Saved data entries:
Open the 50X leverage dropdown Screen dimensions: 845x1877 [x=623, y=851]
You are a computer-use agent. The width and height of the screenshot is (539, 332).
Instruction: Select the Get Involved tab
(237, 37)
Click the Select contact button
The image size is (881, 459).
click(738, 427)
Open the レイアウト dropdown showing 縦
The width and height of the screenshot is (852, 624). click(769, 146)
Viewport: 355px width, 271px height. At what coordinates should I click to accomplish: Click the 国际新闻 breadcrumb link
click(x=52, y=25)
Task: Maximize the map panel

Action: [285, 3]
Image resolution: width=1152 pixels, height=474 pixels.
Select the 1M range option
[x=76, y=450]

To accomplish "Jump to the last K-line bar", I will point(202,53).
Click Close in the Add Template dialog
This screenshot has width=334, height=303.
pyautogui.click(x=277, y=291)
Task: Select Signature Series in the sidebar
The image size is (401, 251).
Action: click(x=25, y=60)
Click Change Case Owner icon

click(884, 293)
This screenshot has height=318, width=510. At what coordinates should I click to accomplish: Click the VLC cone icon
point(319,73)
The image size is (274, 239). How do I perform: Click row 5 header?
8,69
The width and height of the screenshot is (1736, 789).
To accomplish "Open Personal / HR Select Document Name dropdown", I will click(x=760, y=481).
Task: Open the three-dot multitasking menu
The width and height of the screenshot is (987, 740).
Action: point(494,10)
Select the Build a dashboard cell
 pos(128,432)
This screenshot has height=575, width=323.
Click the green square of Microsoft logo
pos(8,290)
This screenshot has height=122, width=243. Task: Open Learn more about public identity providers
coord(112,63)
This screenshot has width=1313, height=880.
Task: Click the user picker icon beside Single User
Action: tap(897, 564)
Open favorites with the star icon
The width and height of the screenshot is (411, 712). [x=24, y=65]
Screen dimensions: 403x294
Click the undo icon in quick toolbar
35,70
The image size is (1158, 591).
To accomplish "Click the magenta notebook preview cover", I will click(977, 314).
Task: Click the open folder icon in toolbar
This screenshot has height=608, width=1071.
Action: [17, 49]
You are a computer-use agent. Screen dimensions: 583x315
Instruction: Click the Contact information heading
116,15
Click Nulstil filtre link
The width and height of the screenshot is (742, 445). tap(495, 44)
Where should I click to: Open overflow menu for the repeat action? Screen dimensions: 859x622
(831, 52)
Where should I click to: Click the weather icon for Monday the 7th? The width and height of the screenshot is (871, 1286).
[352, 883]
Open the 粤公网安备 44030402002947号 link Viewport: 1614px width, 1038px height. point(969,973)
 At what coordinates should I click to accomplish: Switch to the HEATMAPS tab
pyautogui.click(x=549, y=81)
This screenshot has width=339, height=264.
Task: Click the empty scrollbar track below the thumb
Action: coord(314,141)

### What you are asked to do
What belongs in the answer is each line of the data that has the word "computer".

### Answer for this exercise
You are a computer-use agent. The width and height of the screenshot is (539, 332).
You are a computer-use agent. Screen dimensions: 583x315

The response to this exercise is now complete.